Please set down every line of the records below exactly, without the pictures.

(Information shown)

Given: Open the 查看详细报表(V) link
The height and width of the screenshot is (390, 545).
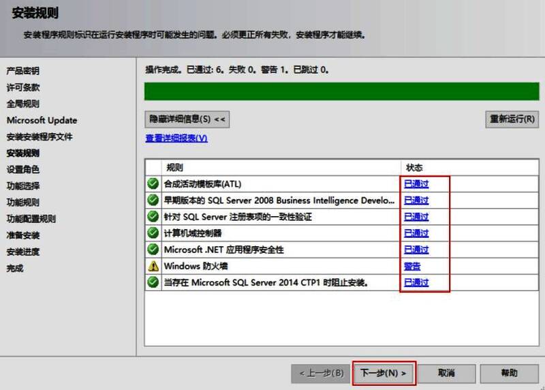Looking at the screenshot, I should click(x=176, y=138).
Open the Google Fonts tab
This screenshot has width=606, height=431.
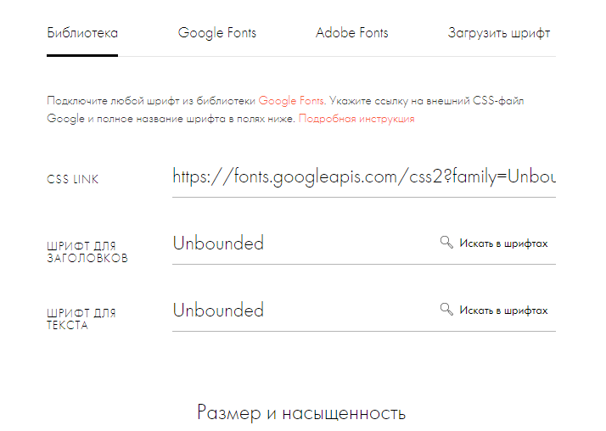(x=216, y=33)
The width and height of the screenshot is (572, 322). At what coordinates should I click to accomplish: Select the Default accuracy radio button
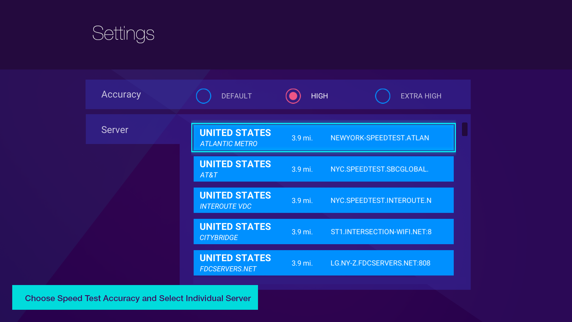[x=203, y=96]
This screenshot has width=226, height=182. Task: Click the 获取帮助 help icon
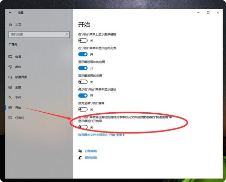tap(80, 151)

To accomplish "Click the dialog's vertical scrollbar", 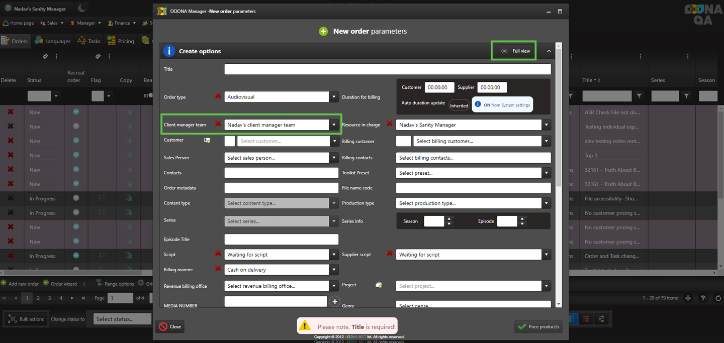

(End Information shown)

→ **Expected output**:
Given: Open the 查看详细报表(V) link
The height and width of the screenshot is (390, 545).
Looking at the screenshot, I should click(x=176, y=138).
Open the Google Fonts tab
This screenshot has width=606, height=431.
(x=216, y=33)
The width and height of the screenshot is (572, 322). At what coordinates should I click to accomplish: Select the Default accuracy radio button
[x=203, y=96]
This screenshot has width=226, height=182. Task: Click the 获取帮助 help icon
tap(80, 151)

To accomplish "Click the dialog's vertical scrollbar", 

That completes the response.